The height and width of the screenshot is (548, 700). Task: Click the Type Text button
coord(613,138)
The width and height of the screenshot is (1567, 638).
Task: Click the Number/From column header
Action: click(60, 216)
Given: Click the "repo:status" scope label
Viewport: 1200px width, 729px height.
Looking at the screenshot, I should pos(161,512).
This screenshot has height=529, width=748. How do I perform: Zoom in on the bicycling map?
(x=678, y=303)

--

Could you repeat all of the rows above, substituting "transit map" for "bicycling map" and keeping everything else the same?

The height and width of the screenshot is (548, 700). Task: Click the Type Text button
coord(613,138)
The width and height of the screenshot is (1567, 638).
Task: Click the Number/From column header
Action: click(60, 216)
Given: Click the "repo:status" scope label
Viewport: 1200px width, 729px height.
Looking at the screenshot, I should pos(161,512).
This screenshot has height=529, width=748. How do I perform: Zoom in on the transit map?
(x=678, y=303)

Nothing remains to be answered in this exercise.